(WYZWANIA)
1. Odpowiedz na poniższe pytania na podstawie relacji z imprezy Back to the Roots:
(a) W jakim klubie odbyła się impreza?
(b) Kto był gwoździem programu na scenie main?
(c) W jakim dziale można znaleźć fotografie z imprezy?
2. Wymień wszystko, co według relacji z imprezy Back to the Roots znalazło się na scenie chill.
3. Podaj dalszy ciąg relacji z imprezy Back to the Roots, zaczynając po jej ostatnim zdaniu.

Gallery: Egodrop – Back to the Roots

Back to the RootsCóż to była za noc…
Ech, cóż to była za noc….
Bardzo się cieszymy, że ponownie po kilkumiesięcznej przerwie udało nam się zagościć w Krakowie. Miło było powrócić z zaprzyjaźnionym z nami kolektywem Egodrop na deski klubu Caryca, który oprócz tego, że zmienił swoją lokalizację, przywrócił na nowo uśpionego, carycowego ducha. Oczywiście dla głównych organizatorów należą się zasłużone wyrazy podziękowania za trud i czas, jaki musieli włożyć w przygotowanie tej imprezy. Wszystko dopięte było na ostatni guzik. Na scenie main gwoździem programu był Matt Kyriakides, który zaprezentował się w projekcie Contineum , a który wspomagany przez naszych rodzimych grajków, narobił niezłego zamieszania, w jak najbardziej pozytywnym tego słowa znaczeniu. Na scenie chill doskonała muzyka, kolorowe dekoracje i smaki chai shopu stanowiły idealną alternatywę dla głównej sceny. W chillroomie można było przenieść się w zupełnie inny wymiar. Niestety wszystko, co dobre, szybko się kończy, ale żeby lepiej wspominać minioną imprezę, zapraszamy do naszego działu Galleries, w którym możecie już teraz znaleźć garść fotografii, do których obejrzenia serdecznie Was zapraszamy.

(ZAPISANE DANE)
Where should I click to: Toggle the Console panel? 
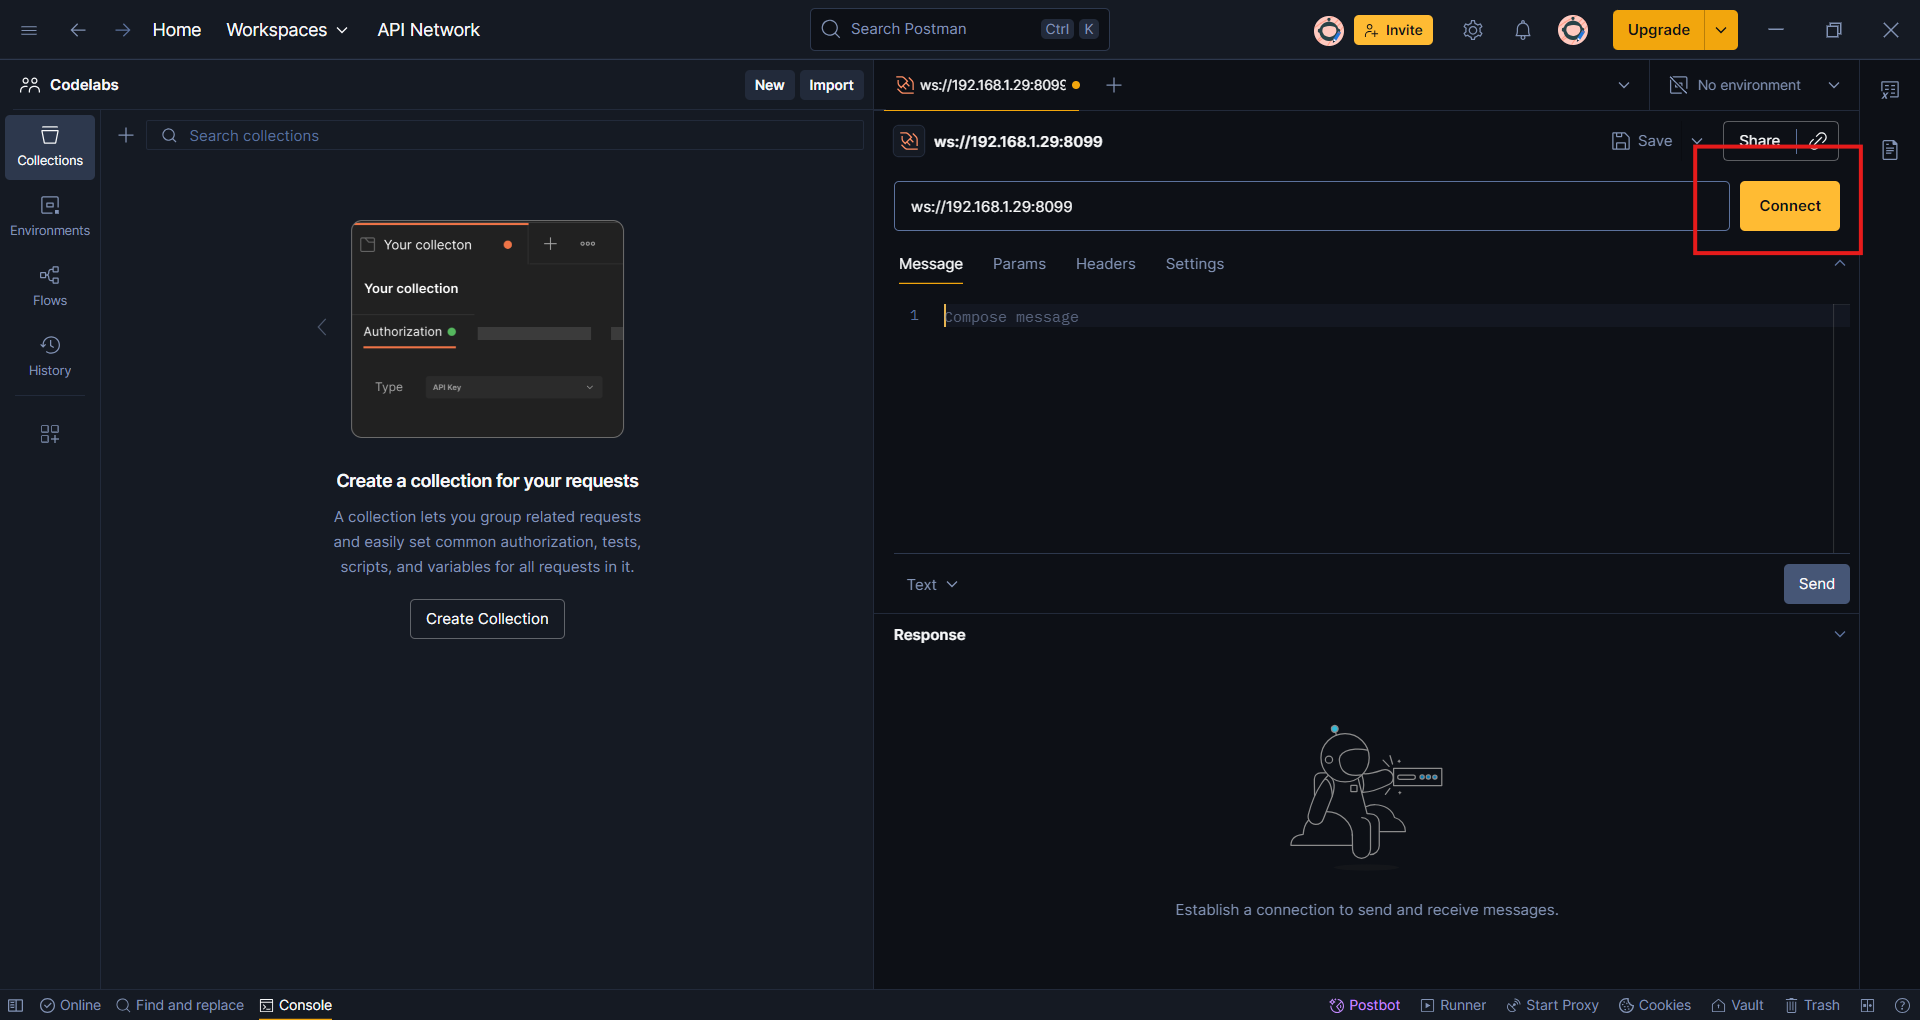(295, 1005)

(ROZWIĄZANIA ZADAŃ)
1.
(a) W klubie Caryca.
(b) Matt Kyriakides.
(c) W dziale Galleries.

2.
- doskonała muzyka
- kolorowe dekoracje
- smaki chai shopu

3.
Namaste!
English / Polish version
______________________________

What a night…
Oh, what a night it was…
We are very pleased that once again after a few month break, we were able to visit Cracow. It was nice to get back with our friendly collective Egodrop to Caryca club, which not only has changed its location, but also has restored anew the asleep spirit of Caryca. Of course, we should thank deservedly the main organizers for an effort and time they had to devote planning this event. Everything was buttoned up to the last button. On a main stage the highlight was Matt Kyriakides, who presented his project Contineum, and who was assisted by our native musicians and gave a pretty good mess, in the most positive sense of this word. On a chill stage, perfect chill music, colorful decorations and some flavours of chai shop were an ideal alternative to the main stage. In the chillroom we could move ourselves into a completely different dimension. Unfortunately, all good things come to an end, but to remember the past party better, we welcome to our Galleries section, where you can now find some photographs, which we invite you to view.
Namaste!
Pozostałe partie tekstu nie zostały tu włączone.